- The logo of the IS – Turkey
- Other name: Wilayat Turkia
- Dates active: 10 July 2019 – present
- Ideology: Islamic Statism
- Size: Unknown
- Part of: Islamic State
- Wars: Islamic State insurgency in Turkey

= Islamic State – Turkey Province =

Branch of the Islamic State

The Islamic State – Turkey Province (IS–TP; الدولة الإسلامية – ولاية تركيا; İslam Devleti – Türkiye Vilayeti) is a branch of the Islamic State (IS), active in Turkey. The group was formed on 10 July 2019. IS-TP is far less active than other established Islamic State provinces, notably the Islamic State – West Africa Province (ISWAP) and Islamic State – Khorasan Province (ISIS–K).

== History ==
The group was never as active as other Islamic State factions. All previous Islamic State attacks in Turkey were committed by the Dokumacılar, an unofficial cell of the Islamic State – Kurdistan Province.
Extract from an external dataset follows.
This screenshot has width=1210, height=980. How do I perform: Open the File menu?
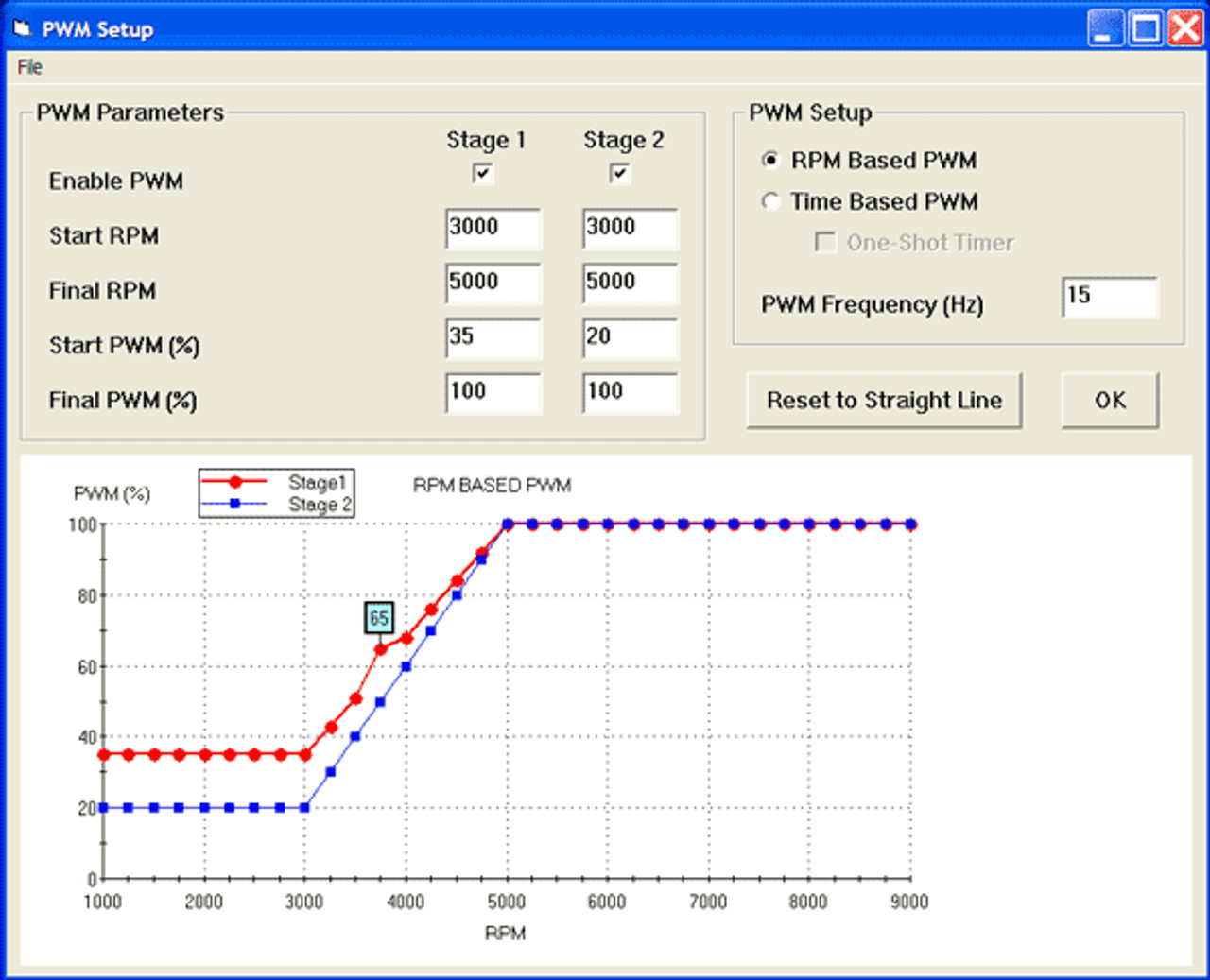tap(29, 67)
On April 16, 2025, Turkish authorities arrested 89 individuals suspected of being affiliated with the Islamic State during coordinated security operations in 17 provinces, including Istanbul, Antalya, Gaziantep, Hatay and Van.

On 30 December 2025, in Yalova Province, a police crackdown on an ISIS cell ended up in an ambush by militants. After 9 hours of siege and clashes three police officers and six militants were killed.